Nadia Ouiddar
23 Juin 2026
À 12:30
La quatrième journée du
Festival Mawazine – Rythmes du Monde (19-27 juin) a fait souffler un vent d’effervescence et de grande diversité sur la capitale. Marquée par des messages engagés et des séquences empreintes de nostalgie, cette date a surtout vu les scènes de Salé et de Nahda s’imposer comme les épicentres d’un incroyable élan populaire.
Scène Salé : L’âge d’or et la nouvelle vague du Rap marocain font vibrer la jeunesse
Sur la rive droite, la scène de Salé s’est transformée en un chaudron de la culture Hip-Hop, portée par l’affiche explosive réunissant
7ari et
Dizzy Dros. L’atmosphère a immédiatement atteint des sommets d’intensité. Face à une foule compacte et survoltée de jeunes passionnés, les artistes ont livré des performances mémorables.
Dans la fosse, l’alchimie était totale :
des vagues de spectateurs dansaient à l’unisson tandis que certains, emportés par l’adrénaline et la température ambiante, ont fini le concert torses nus. Leurs morceaux ont résonné comme de véritables hymnes pour cette génération, qui reprenait chaque parole en chœur, ravivant des souvenirs partagés au rythme des basses.

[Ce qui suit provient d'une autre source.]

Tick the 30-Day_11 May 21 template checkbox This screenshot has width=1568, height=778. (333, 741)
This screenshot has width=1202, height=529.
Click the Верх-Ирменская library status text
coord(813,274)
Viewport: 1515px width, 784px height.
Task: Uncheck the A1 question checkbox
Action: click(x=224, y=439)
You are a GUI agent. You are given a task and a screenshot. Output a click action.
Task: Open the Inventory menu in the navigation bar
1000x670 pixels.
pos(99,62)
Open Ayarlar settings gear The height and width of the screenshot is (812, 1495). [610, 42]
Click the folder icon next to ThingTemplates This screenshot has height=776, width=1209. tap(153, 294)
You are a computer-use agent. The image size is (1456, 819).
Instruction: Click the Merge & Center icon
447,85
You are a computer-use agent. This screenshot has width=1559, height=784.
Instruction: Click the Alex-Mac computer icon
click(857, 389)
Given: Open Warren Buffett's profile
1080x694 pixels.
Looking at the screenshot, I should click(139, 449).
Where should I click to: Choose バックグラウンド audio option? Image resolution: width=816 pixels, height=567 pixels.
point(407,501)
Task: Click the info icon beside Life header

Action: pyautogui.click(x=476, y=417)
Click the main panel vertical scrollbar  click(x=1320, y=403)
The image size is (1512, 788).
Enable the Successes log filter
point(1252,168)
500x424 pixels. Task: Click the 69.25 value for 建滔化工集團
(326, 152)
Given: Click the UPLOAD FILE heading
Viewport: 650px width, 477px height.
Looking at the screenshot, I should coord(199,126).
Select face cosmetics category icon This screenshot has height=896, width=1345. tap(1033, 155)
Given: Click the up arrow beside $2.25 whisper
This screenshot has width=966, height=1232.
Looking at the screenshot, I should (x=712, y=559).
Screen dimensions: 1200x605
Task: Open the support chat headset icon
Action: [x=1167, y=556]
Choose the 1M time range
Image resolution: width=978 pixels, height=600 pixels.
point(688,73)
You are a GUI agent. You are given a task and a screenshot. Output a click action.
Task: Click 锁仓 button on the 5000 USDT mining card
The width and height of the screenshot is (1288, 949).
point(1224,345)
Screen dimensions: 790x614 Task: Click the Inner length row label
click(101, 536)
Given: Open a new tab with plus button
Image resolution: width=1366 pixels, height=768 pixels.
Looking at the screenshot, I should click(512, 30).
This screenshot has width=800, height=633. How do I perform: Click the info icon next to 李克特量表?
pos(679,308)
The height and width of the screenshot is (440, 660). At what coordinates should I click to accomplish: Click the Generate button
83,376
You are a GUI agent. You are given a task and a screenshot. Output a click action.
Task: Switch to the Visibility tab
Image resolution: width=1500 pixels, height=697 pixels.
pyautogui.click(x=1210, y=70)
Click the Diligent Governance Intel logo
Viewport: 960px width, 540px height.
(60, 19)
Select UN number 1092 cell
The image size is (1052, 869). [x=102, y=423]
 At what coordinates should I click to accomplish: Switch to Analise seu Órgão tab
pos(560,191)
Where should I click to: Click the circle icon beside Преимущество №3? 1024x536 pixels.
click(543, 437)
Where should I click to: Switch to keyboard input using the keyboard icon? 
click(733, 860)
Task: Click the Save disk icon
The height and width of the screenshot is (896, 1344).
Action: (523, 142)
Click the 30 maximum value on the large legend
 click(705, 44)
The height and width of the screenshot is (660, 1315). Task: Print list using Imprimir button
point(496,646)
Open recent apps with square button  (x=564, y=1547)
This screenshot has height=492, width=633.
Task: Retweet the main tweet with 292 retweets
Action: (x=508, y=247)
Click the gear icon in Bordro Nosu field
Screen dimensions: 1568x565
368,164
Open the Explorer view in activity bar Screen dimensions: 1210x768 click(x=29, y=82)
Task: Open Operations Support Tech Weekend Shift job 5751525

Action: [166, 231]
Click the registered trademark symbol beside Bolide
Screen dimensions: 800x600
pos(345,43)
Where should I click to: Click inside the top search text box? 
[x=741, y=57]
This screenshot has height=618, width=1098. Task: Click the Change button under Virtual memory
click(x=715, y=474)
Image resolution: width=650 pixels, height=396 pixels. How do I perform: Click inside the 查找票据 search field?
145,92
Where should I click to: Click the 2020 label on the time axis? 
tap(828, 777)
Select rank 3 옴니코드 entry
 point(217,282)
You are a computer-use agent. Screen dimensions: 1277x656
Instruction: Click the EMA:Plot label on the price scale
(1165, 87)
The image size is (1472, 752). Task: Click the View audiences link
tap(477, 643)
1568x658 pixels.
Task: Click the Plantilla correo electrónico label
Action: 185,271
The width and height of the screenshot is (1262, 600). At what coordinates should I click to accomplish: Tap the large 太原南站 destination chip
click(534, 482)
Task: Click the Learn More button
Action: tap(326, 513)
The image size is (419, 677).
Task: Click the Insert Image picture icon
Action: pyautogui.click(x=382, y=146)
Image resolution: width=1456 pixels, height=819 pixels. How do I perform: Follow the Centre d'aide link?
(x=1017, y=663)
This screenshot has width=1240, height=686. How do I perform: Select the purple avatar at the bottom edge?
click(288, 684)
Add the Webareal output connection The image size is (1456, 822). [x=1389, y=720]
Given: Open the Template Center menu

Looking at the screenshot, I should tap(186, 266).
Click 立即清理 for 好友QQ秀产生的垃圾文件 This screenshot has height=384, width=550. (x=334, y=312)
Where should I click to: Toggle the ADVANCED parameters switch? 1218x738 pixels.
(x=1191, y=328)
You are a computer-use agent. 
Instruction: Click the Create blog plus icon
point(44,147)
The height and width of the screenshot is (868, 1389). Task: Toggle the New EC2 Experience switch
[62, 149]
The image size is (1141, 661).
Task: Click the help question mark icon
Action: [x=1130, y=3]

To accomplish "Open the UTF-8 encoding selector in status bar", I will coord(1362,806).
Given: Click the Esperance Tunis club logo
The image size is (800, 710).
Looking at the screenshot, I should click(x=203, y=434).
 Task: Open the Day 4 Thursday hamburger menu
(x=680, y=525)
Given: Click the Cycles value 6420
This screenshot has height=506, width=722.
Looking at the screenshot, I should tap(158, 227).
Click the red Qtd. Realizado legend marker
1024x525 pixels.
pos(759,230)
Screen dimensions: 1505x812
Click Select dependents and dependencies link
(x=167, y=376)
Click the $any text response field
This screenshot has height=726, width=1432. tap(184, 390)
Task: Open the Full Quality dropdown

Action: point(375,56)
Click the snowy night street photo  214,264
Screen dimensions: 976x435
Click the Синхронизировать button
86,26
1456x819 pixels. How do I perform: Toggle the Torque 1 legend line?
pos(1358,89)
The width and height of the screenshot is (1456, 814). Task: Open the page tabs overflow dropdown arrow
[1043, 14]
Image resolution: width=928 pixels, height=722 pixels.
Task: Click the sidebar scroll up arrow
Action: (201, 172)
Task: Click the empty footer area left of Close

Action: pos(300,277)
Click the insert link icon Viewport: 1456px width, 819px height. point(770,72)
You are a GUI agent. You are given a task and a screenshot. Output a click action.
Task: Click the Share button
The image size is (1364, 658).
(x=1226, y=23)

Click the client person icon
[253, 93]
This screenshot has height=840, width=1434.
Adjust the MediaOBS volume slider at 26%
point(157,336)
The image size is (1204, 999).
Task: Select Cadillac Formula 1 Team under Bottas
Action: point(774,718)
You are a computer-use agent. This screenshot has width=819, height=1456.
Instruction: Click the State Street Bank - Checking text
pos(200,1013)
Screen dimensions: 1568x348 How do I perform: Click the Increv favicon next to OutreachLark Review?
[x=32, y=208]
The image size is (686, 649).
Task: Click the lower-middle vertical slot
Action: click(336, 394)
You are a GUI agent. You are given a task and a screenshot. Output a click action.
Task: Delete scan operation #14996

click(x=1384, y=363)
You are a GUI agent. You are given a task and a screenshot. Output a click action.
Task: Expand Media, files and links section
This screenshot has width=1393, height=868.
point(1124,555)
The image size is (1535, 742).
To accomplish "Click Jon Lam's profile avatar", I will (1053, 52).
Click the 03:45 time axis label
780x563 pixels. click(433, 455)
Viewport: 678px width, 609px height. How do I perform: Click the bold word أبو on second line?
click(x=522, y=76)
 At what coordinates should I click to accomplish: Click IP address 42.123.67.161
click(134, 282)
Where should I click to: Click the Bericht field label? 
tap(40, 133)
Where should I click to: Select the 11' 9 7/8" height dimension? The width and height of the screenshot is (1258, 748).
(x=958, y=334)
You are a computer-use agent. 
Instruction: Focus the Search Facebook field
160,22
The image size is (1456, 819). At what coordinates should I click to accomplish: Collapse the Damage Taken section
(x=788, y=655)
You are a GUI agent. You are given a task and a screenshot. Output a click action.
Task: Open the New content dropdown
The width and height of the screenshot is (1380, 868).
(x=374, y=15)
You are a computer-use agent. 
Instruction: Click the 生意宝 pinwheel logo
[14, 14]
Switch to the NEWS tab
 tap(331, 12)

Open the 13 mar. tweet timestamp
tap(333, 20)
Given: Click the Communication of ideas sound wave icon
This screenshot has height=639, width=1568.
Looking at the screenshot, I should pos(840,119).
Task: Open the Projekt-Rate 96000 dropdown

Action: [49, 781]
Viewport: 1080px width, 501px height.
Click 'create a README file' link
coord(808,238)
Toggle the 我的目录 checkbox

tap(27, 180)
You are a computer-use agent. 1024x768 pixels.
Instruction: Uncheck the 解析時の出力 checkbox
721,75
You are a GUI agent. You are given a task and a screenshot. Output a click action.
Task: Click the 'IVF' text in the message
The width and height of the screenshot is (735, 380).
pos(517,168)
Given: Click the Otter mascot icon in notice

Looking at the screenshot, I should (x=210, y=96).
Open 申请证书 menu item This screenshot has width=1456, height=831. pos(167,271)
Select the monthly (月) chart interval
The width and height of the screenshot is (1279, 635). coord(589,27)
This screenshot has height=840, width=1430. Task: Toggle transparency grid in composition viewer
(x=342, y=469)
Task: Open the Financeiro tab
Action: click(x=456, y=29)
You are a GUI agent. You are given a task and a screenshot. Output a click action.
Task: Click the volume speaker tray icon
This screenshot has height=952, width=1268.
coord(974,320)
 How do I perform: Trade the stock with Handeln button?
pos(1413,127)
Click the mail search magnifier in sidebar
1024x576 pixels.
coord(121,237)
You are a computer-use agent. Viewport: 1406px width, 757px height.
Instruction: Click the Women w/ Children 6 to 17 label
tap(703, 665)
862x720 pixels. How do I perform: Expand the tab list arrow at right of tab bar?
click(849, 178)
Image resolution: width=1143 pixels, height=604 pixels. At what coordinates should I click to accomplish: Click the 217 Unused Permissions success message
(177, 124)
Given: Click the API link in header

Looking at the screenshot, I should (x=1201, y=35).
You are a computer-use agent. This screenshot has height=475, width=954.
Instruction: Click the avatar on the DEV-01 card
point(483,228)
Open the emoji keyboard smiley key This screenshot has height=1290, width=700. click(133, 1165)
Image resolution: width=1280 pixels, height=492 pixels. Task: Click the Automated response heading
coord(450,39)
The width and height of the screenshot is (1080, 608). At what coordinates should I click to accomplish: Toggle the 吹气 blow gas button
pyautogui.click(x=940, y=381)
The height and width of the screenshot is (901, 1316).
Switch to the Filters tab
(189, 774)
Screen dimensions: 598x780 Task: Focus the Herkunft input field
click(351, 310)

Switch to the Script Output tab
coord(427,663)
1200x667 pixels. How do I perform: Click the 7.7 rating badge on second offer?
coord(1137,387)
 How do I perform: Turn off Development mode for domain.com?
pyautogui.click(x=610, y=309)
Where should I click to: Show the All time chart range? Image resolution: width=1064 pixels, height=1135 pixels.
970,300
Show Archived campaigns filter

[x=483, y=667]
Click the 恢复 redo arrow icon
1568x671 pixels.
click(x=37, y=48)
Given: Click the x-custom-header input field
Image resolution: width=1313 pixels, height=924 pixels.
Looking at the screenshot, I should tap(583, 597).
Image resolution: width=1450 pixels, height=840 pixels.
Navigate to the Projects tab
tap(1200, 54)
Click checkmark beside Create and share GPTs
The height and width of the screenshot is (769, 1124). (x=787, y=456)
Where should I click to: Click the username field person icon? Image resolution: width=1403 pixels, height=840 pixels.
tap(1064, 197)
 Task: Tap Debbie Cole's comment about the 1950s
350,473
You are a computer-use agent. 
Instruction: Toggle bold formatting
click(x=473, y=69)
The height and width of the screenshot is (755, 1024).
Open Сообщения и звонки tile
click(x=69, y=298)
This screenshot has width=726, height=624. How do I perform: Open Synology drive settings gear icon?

La soirée a pris une résonance particulière lorsque Dizzy Dros, maître du tempo, a invité une figure incontournable de la scène nationale à le rejoindre :
Mehdi K-Libre. Cette apparition surprise a offert une séquence magique aux amateurs de la première heure et aux
passionnés de Rap Old School. Les interventions pleines de maturité et les textes profonds de ce rappeur originaire de Meknès ont captivé l’assistance, apportant une belle touche philosophique à un show d’une efficacité redoutable. Une véritable démonstration de force intergénérationnelle.
Scène Nahda : Le rayonnement d’Asmaa Lamnawar
Pendant ce temps, la scène dédiée aux musiques orientales accueillait la diva marocaine
Asmaa Lamnawar pour sa troisième apparition au Festival, après ses succès de 2011 et 2017. Parée d’un magnifique caftan, elle a proposé un spectacle grandiose.
Avant son show, l’artiste a mis en avant son attachement à la diversité culturelle et sa volonté de s’imprégner des nouvelles vagues musicales arabes et mondiales, soulignant que ses déplacements internationaux nourrissaient constamment sa créativité. En revisitant ses plus grands succès et en rendant un vibrant hommage aux chants marocains, elle a scellé des retrouvailles fusionnelles avec son public.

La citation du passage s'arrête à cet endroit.